My 2 cents. I agree with your instructors. Teach your dog this game is the bomb, you want all your dog can give and you in the process learn how to handle the drive. If you teach your dog to run slow now, you may not get it out later and you may be sorry later. 

I have had 2 agility dogs. My first was slow and steady, typically she did her obstacles cleanly, but time was our nemisis. I also ran her preferred that allowed her 5 extra seconds on the clock. I had to be very careful where I was in relation to her, if I got too far ahead, she would stop. I couldn't rear cross as she never got in front. I was cheering, and clapping ALL the way around the courses. I had a lot of successes with her, I had a blast, but it was a LOT of work on my part. I couldn't handle, I just got her around the course. My current partner is my Golden Gabby. She gives the border collies a run for their money. She is lightning fast. She has her challenges, but it is much easier to run her because I know she will go in the direction I want her to, sometimes too fast but as a handler I learn to handle that issue. I would much prefer the drive. 

I agree at the beginning it feels like the dog is more focused on the treat then the behavior. But you keep repeating, they learn if I go over this obstacle I get rewarded, it makes them WANT to do that obstacle, and they see it pleases you at the same time. Your obedience work you have done will come into play, but as long as your dog is not running off doing zoomies, don't get hung up on control. In agility the end game is your dog works with you while running on an independent path. Trust me everyone goes through a zoomie period when they first start trialing, but it's another way of a dog showing they LOVE the game. They just forget it's a team sport. 

Belle my first agility dog did not "love" agility she loved playing with me. I was the main factor, she did it because I asked her to. Gabby LOVES agility, and she would play with anyone who came along to play with her. She likes playing with me the best, but she would run for anyone. She loves going mach 2 with her tail on fire. Luna sounds like a super young prospect, teach the obedience and control between exercises, but let her have her crazy times when she is practicing obstacles. You don't want her to blow you off when you ask her to do something but if she gives it her all and in an exuberant way don't knock it. That is what you want. 

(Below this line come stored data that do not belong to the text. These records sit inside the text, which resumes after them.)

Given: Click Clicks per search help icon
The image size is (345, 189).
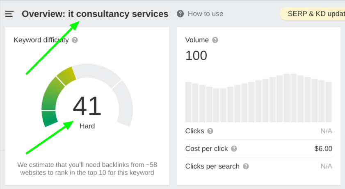Looking at the screenshot, I should 246,166.
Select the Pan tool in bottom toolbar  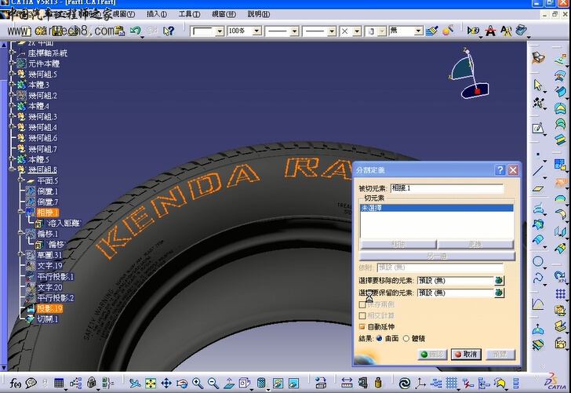[166, 384]
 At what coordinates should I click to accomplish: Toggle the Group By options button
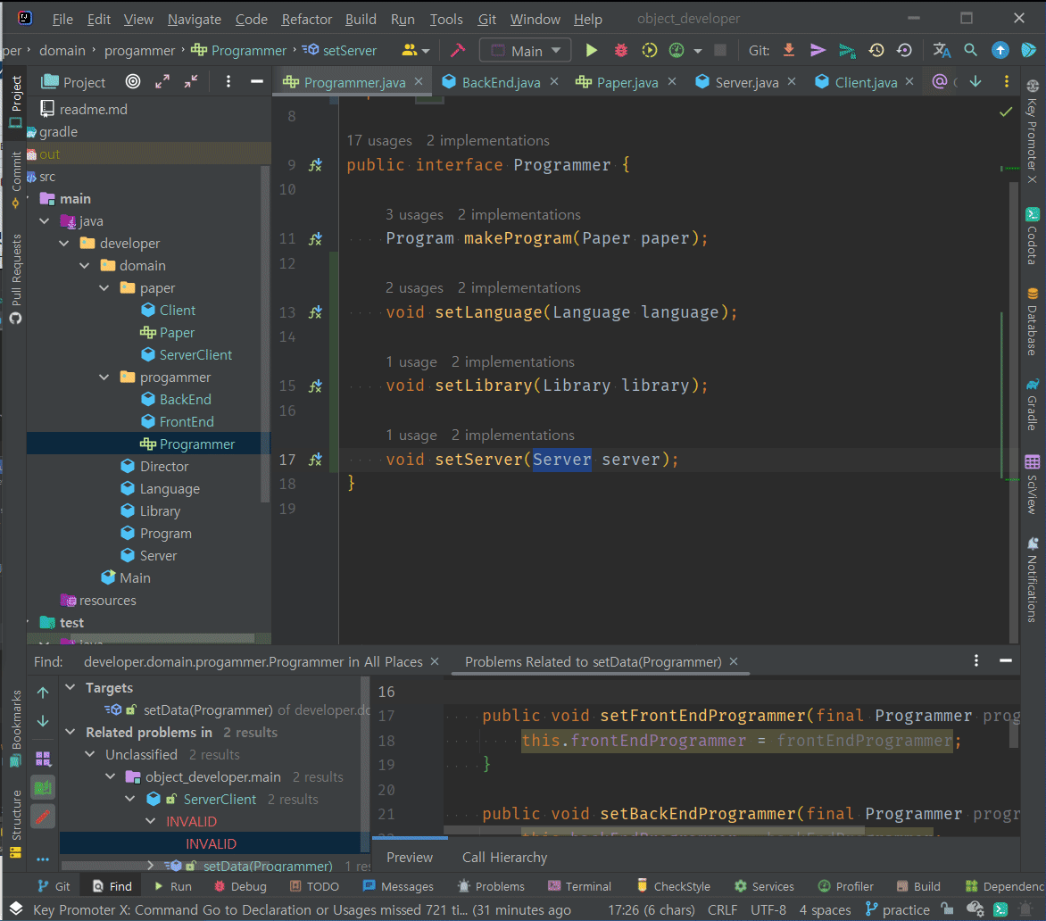pos(43,759)
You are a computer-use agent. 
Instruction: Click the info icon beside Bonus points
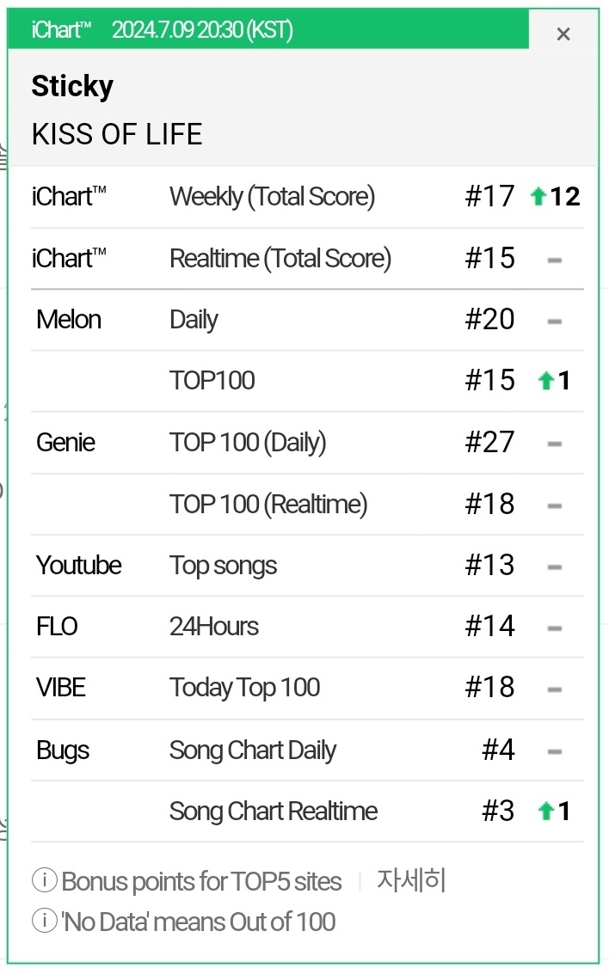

On a side note, I also do obedience. I have been to seminars where the trainer said dogs either gear up or down in the ring. Since Gabby is high octane, I assumed she would stay up. In the field and in agility she does, actually she comes out higher than she ever does in training. In obedience, she does come down. So now I am training her much more up than I did. Not sure I will fix what I have done or not. She is still more than awesome in obedience, but I want her on the edge. Having a dog on the edge, presents its own challenges but they are easier challenges in my book. 

Have fun, enjoy the journey, agility is a game play it with your dog. 

Ann


----------



## Eowyn (Aug 29, 2013)

Maxs Mom said what I was thinking only way better than I could have said it.


----------



## TheZ's (Jun 13, 2011)

_Max's Mom_ has given you advice as a more experienced competitor but I can relate to what you're saying because I'm pretty much at the same stage with Gracie. She's also_ "absolutely fearless, very willing, learns very quickly, and loves all of the obstacles". _She's also very food motivated. I have limited handling experience and find that using food as a lure isn't necessary and I can end up pulling her off course . . . definitely can be a problem on the A frame, dog walk, and teeter. Our trainer has me treat after A frame and dog walk but just at the tipping point on the teeter. Gracie just loves the obstacles, no luring necessary. The trainer has even started moving back from the obstacle, noting that she was providing too much of a target for Gracie. Our problem is me being able to keep up with my little speed demon and keeping her under control.


----------



## Maxs Mom (Mar 22, 2008)

TheZ's said:


> _Max's Mom_ Our problem is me being able to keep up with my little speed demon and keeping her under control.


Good luck with that....  

Sorry... that is still my struggle with Gabby. When I got Gabby, a 360 degree change from Belle, my agility trainer "dropped" me. Stopped helping me, I basically was on my own until Feb of 2013. I thought I just need to run faster.... yeah like that works. 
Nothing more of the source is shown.